* _WORK ORDER_:
From the line below that contains "246x174 pixels." to the line that contains "Screen dimensions: 621x543", repeat every line exactly, both ends included, and nothing else.

* _Saved data entries_:
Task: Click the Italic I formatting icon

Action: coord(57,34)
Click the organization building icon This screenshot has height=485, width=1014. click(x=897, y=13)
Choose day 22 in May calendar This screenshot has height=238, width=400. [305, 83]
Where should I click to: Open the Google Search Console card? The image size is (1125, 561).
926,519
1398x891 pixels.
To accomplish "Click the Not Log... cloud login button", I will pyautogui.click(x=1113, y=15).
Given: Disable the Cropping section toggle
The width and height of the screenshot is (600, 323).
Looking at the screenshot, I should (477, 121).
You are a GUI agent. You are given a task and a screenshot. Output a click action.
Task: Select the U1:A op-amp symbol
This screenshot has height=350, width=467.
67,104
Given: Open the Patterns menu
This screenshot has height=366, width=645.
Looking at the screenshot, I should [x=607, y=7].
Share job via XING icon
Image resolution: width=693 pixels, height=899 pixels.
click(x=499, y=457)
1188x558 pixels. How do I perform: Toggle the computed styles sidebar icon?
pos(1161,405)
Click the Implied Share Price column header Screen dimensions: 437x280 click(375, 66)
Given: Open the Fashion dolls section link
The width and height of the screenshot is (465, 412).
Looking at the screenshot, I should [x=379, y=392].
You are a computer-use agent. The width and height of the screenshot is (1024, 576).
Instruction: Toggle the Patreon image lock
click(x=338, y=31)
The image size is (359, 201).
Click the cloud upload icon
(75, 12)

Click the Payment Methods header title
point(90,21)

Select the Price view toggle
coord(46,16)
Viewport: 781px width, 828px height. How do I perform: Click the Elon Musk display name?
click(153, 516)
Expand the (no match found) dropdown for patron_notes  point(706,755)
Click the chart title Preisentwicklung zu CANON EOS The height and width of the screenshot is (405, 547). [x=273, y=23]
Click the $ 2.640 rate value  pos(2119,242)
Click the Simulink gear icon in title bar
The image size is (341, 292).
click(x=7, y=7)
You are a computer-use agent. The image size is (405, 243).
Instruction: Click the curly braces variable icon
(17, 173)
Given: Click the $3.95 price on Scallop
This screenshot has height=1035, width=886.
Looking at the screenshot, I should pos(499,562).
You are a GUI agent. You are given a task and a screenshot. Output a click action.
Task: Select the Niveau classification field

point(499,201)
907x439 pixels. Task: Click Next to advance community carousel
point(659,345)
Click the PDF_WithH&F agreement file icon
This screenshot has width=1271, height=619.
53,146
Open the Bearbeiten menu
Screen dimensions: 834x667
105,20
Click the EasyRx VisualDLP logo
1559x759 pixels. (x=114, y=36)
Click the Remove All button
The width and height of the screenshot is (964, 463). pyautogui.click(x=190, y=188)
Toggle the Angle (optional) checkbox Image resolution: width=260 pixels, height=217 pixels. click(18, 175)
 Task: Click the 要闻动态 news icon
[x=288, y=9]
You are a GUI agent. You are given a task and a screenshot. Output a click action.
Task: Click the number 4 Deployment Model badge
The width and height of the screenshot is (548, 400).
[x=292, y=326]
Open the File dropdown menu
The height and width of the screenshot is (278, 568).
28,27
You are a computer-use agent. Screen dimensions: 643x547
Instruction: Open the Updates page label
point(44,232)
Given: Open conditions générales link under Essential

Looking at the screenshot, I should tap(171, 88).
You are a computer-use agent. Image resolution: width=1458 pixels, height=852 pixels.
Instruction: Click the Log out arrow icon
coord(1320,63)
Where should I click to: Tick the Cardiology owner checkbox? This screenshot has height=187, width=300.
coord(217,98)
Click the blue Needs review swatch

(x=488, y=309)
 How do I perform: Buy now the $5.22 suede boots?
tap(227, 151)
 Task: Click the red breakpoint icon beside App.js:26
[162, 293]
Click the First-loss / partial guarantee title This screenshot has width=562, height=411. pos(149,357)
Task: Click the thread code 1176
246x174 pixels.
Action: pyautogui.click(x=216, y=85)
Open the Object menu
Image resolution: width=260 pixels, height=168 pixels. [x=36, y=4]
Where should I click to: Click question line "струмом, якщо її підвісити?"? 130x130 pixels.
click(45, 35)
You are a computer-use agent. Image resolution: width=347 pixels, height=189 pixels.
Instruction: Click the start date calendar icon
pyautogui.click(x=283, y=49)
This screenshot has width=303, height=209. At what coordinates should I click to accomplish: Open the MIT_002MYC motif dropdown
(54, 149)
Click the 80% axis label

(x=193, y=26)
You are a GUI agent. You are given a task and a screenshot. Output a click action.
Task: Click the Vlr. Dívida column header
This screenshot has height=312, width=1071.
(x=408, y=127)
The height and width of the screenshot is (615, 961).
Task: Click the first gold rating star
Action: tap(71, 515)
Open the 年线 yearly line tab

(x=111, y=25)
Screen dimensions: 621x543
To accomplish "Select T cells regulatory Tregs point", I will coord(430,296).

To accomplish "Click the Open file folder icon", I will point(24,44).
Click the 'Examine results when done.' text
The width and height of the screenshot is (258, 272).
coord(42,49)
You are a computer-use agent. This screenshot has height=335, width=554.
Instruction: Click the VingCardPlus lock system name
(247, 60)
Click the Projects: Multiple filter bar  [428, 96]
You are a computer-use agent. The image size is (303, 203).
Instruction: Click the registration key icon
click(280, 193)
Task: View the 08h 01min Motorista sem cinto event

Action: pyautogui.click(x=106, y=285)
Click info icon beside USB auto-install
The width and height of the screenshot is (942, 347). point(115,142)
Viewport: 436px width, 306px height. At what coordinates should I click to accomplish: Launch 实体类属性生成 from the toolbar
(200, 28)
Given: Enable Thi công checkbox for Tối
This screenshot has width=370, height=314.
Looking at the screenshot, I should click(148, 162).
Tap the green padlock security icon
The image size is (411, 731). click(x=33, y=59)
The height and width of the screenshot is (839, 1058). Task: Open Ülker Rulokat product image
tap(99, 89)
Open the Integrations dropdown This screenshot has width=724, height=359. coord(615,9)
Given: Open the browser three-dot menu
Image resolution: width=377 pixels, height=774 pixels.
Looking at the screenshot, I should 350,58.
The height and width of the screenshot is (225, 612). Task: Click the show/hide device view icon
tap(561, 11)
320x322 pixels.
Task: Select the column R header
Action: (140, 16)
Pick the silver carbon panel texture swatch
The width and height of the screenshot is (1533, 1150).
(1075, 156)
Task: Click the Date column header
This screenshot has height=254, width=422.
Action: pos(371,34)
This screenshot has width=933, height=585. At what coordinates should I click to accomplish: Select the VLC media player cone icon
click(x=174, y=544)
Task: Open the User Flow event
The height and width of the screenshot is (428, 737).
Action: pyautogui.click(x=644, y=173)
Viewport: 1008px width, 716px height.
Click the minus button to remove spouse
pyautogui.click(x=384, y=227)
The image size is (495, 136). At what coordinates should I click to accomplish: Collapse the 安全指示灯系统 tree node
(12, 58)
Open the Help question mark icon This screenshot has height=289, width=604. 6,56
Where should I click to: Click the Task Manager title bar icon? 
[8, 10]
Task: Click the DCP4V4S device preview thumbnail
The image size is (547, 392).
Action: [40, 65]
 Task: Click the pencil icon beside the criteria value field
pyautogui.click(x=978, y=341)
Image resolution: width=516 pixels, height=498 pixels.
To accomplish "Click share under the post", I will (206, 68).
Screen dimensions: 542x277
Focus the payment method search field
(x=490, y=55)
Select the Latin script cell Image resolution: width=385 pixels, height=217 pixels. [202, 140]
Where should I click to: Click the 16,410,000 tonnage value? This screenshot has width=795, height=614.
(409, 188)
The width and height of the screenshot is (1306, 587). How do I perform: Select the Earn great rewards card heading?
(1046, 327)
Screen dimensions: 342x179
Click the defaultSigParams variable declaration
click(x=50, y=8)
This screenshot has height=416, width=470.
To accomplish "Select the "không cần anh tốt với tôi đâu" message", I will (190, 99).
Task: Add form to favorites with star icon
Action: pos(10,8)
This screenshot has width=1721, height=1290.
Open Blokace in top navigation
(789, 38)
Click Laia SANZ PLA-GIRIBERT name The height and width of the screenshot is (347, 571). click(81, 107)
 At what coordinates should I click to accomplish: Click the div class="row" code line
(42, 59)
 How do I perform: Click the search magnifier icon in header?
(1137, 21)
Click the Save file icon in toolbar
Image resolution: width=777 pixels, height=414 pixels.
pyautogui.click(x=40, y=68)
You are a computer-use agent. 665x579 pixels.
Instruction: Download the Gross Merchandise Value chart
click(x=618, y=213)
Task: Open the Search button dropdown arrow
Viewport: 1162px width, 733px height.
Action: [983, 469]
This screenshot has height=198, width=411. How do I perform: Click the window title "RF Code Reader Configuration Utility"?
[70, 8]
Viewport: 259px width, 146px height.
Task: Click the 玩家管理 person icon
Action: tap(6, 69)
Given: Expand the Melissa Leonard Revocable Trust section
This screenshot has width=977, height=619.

* _RESPONSE FOR THIS EXERCISE_:
246x174 pixels.
Action: pyautogui.click(x=216, y=85)
Open the Object menu
Image resolution: width=260 pixels, height=168 pixels. [x=36, y=4]
Where should I click to: Click question line "струмом, якщо її підвісити?"? 130x130 pixels.
click(45, 35)
You are a computer-use agent. Image resolution: width=347 pixels, height=189 pixels.
Instruction: Click the start date calendar icon
pyautogui.click(x=283, y=49)
This screenshot has width=303, height=209. At what coordinates should I click to accomplish: Open the MIT_002MYC motif dropdown
(54, 149)
Click the 80% axis label

(x=193, y=26)
You are a GUI agent. You are given a task and a screenshot. Output a click action.
Task: Click the Vlr. Dívida column header
This screenshot has height=312, width=1071.
(x=408, y=127)
The height and width of the screenshot is (615, 961).
Task: Click the first gold rating star
Action: tap(71, 515)
Open the 年线 yearly line tab

(x=111, y=25)
Screen dimensions: 621x543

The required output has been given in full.